Contrast-enhanced neck CT is highly sensitive (91%) in the diagnosis of DNI [8] and considered a gold standard that can be utilized to determine the extent of DNIs and to differentiate them from cellulitis. For patients suspected of having DNIs, taking routine contrast-enhanced neck CT is beneficial in evaluating the prognosis and sequelae of the infections [9]. In this case as well, contrast-enhanced neck CT was taken more than 5 times to assess the patient’s condition and to determine whether the ventilator should be weaned off from the patient after the edema in the airway subsided.
It is common in DNIs for the abscess to spread posteriorly and downward due to the direction of gravity and the supine position of patient in bed. Naturally, there are some cases, in which drainage is not established well due to poor accessibility of the location, often requiring a few more rounds of incision and drainage [10]. In our case, another incision and drainage was performed under local anesthesia on the 5th postoperative day and additionally under general anesthesia on the 8th postoperative day. There is a report that describes an attempt to reduce the number of such surgeries by connecting a silastic drain to a vacuum assisted closed machine to induce continuous drainage [11].
The pathogenesis of this case is thought to have begun from the infection of the dentigerous cyst associated with the lower right third molar that penetrated through the lingual plate, spread across the mylohyoid muscle, and caused DNI on the left side.

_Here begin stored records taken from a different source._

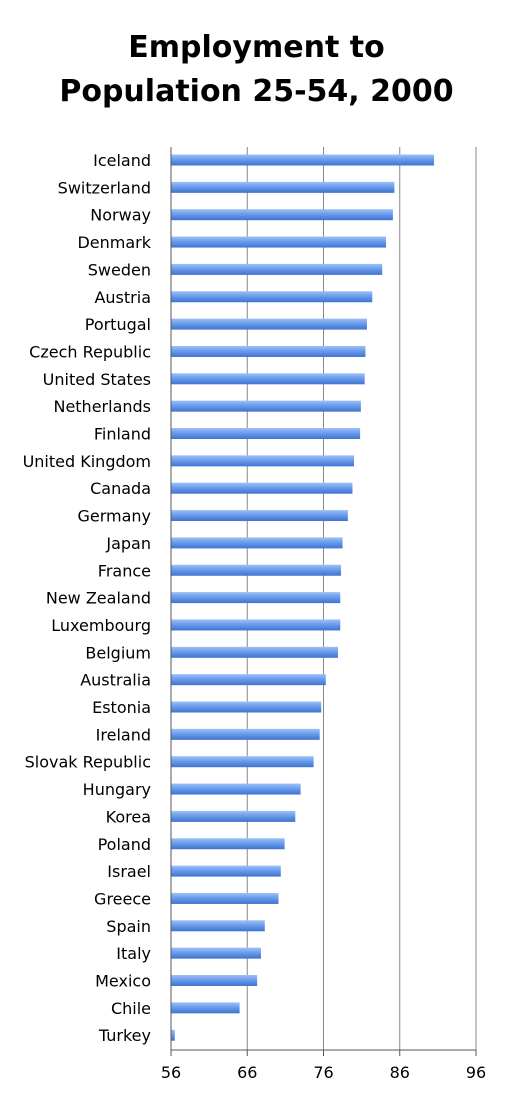 The height and width of the screenshot is (1102, 513). I want to click on category-label: Sweden, so click(120, 270).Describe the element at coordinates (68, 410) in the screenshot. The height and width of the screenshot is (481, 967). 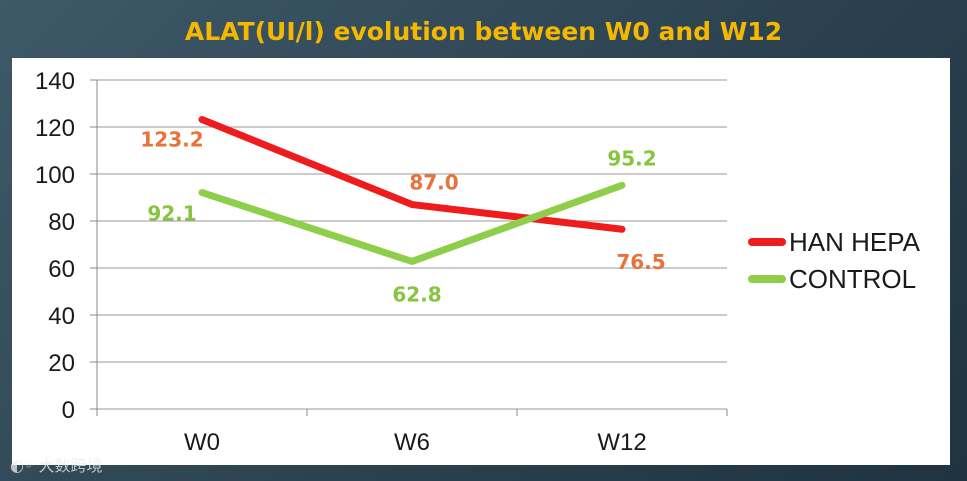
I see `y-tick-label: 0` at that location.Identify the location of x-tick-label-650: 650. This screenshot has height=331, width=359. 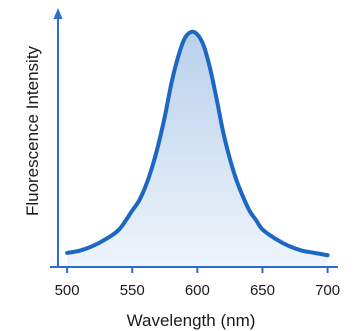
(262, 290).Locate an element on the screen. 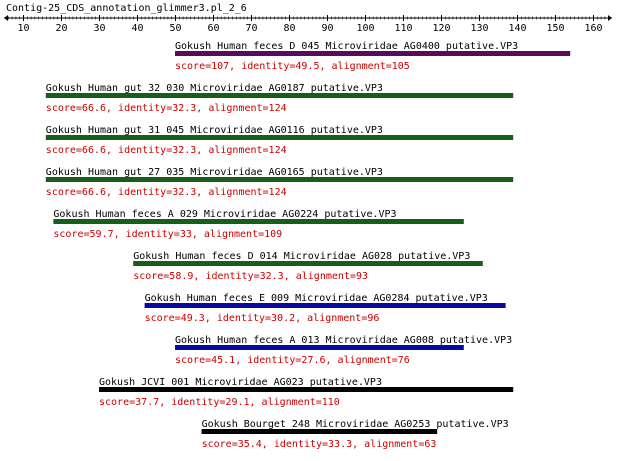  ruler-tick-label: 70 is located at coordinates (251, 28).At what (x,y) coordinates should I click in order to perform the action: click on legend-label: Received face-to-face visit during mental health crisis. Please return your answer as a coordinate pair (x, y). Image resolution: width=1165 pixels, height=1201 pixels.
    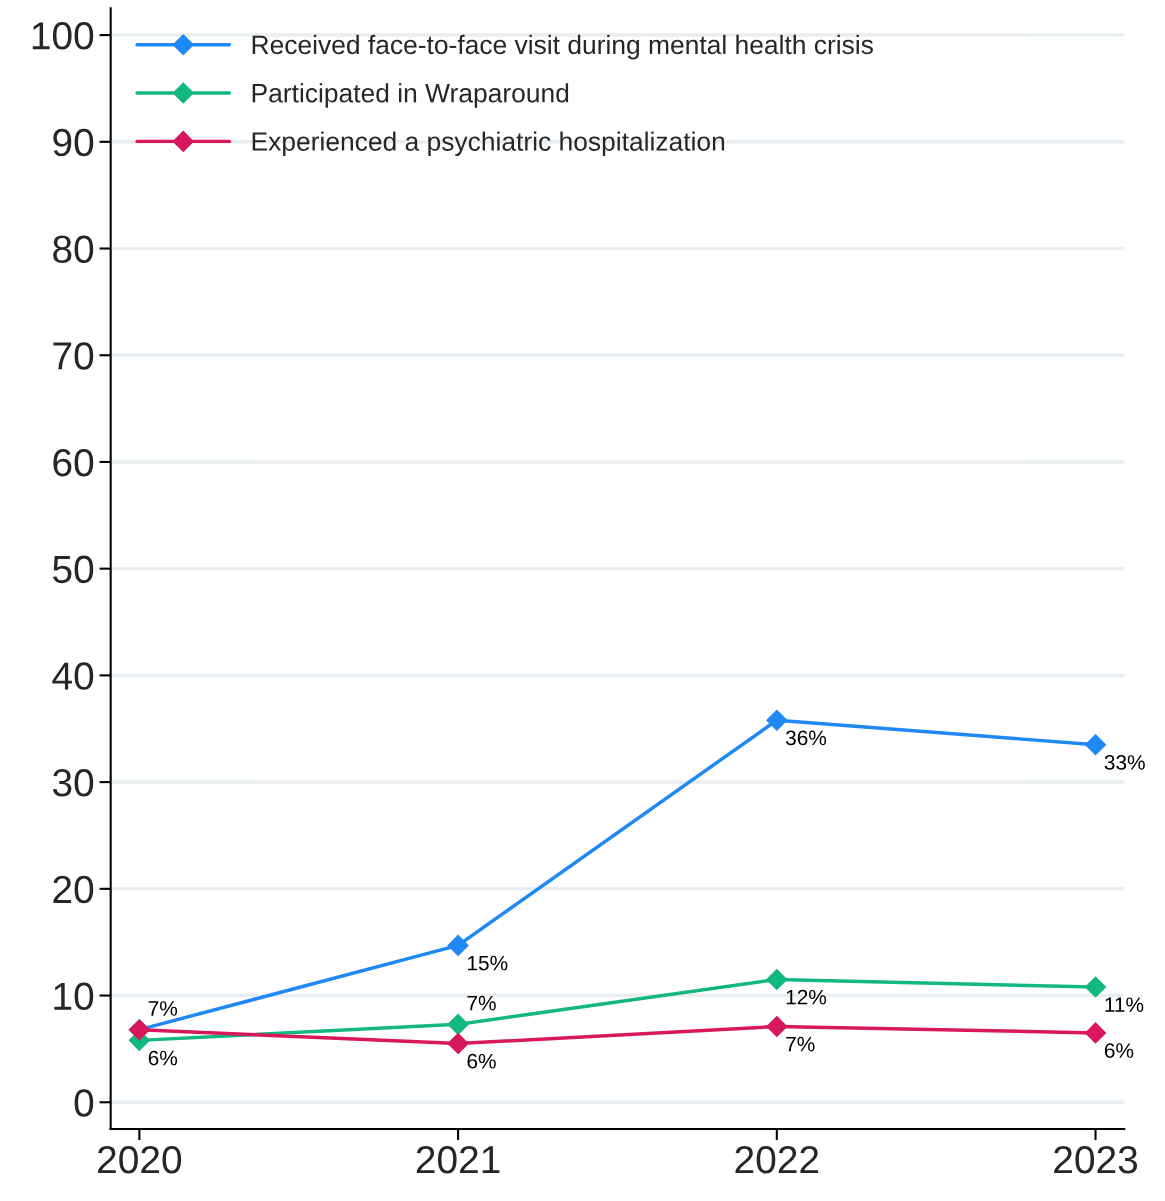
    Looking at the image, I should click on (562, 47).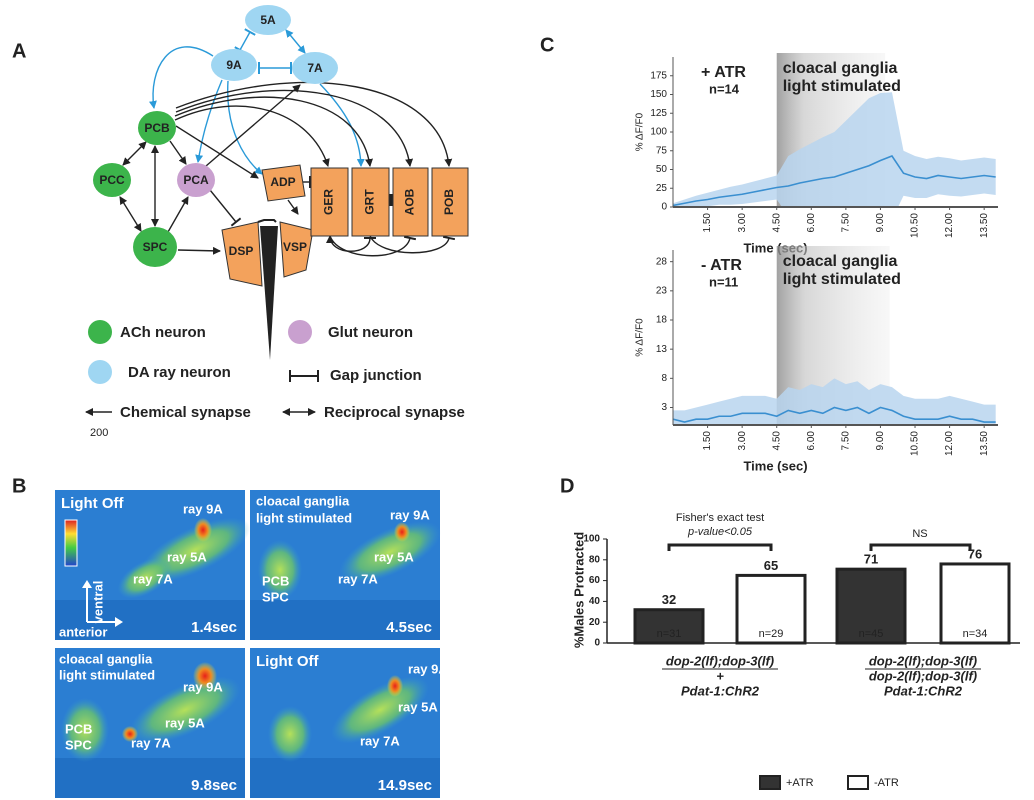  I want to click on image-time: 14.9sec, so click(405, 786).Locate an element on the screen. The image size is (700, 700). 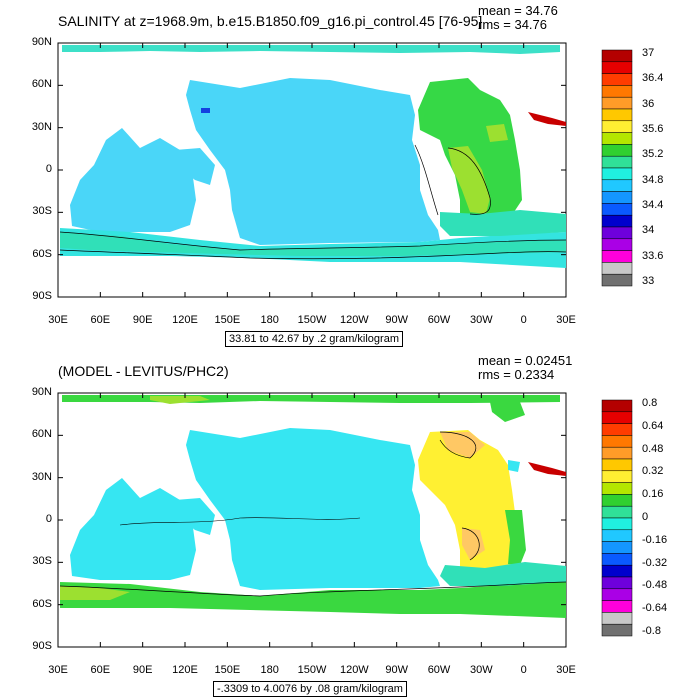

Dentigerous cyst is one of the most common odontogenic cysts second only to periapical cyst, and it occurs most frequently in the mandibular third molars and maxillary canines, which have greater tendency to be impacted [12]. In a retrospective study of infection in the head and neck region, it was reported that 2.1% of patients had a dentigerous cyst [13]. Because dentigerous cysts are essentially asymptomatic and non-inflammatory cysts that originate from reduced enamel epithelium [14], it is speculated that the cyst substance was initially sterile, but the secondary infection took place as the cyst penetrated the lingual plate, eventually leading to DNI. Pus culture and antibiotic sensitivity tests are critical in studying severe infections of non-inflammatory origin such as this kind. Although a standard antibiotics regimen has not been established for head and neck infections, antibiotics are selected by referring to the pus culture and antibiotics sensitivity test. If lab results are not available during the early stage of the infection, empirical antibiotics such as moxifloxacin or combination of β-lactam antibiotics and metronidazole are used. Unfortunately, severe DNIs are usually mixed infection of various anaerobic and aerobic bacteria that are often resistant to β-lactam antibiotics [15]. Furthermore, no specific bacteria were identified in the test results from the samples collected during emergency surgery, which lead to administration of tazocin (piperacillin/sulbactam) as an empirical antibiotic. The absence of cultured bacteria is presumably due to exposure to air in the process of obtaining the specimen, and to prevent such event, specimens should be collected prior to initiation of antimicrobial therapy, ideally by aspiration from undrained abscess.
The standard treatment for dentigerous cyst is to extract the cyst together with the impacted tooth, and decompression before extraction may be preceded to reduce the size of the cyst if it is very large [16]. No major complication such as inferior alveolar nerve damage was observed after the patient was discharged from the hospital and received surgical removal of the right third molar and the dentigerous cyst, and a panoramic radiograph taken 3 months after surgery showed osteogenesis at the surgical site.
No potential conflict of interest relevant to this article was reported.